What to produce »
An exact copy is the goal: every line from the one containing "Collapse the Business Entities section" to the end of the material below, pictures excluded.

Material provided »
______________________________

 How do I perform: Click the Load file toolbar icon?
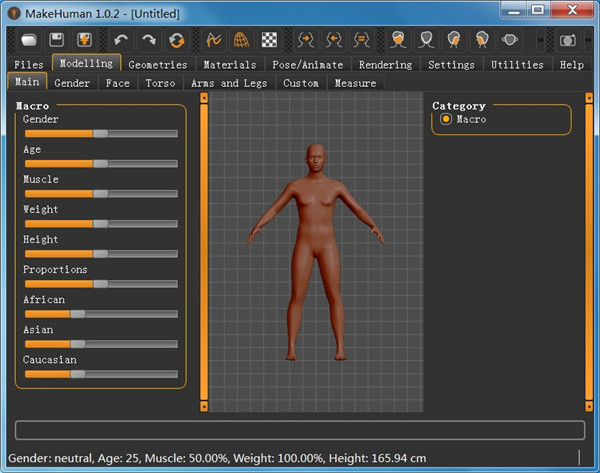(27, 40)
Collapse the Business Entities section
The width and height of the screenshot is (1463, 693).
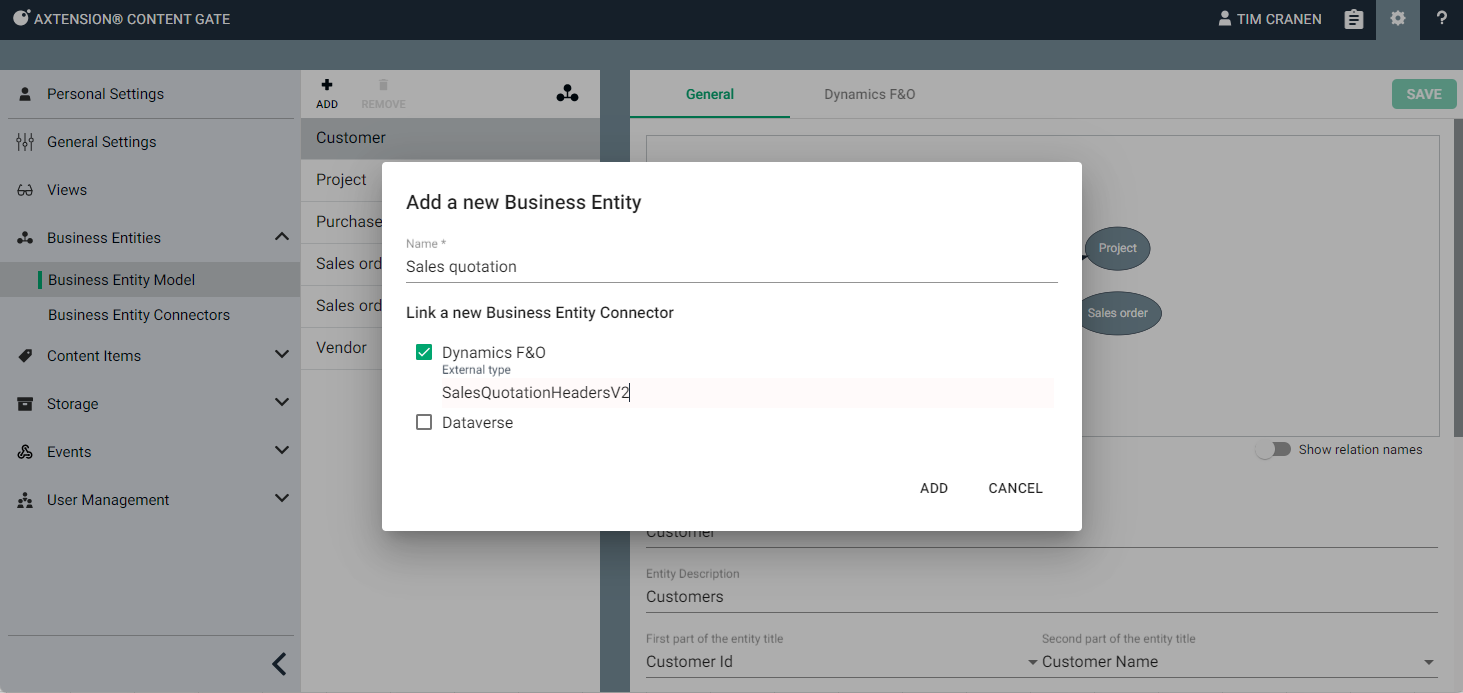(x=281, y=237)
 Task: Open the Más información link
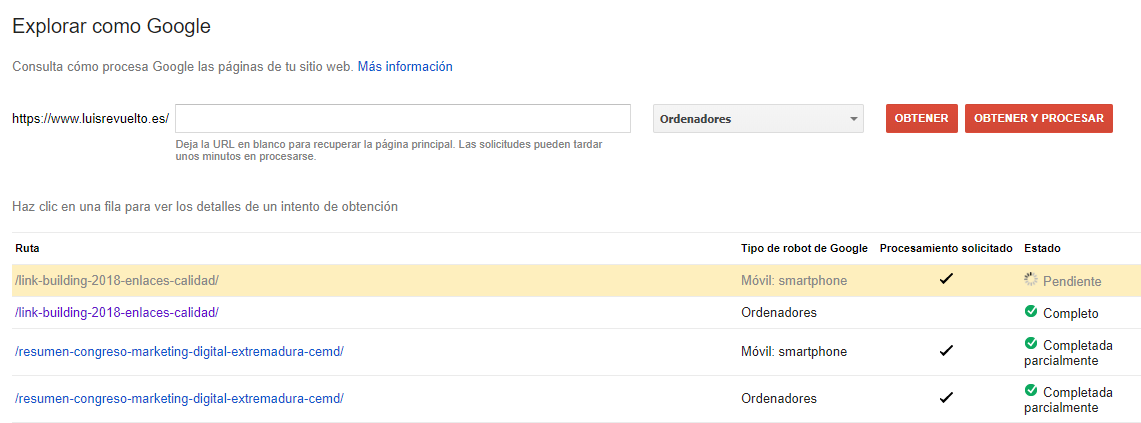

______________________________

Result for this task »
Collapse the Business Entities section
The width and height of the screenshot is (1463, 693).
(x=281, y=237)
 Task: Open the Más información link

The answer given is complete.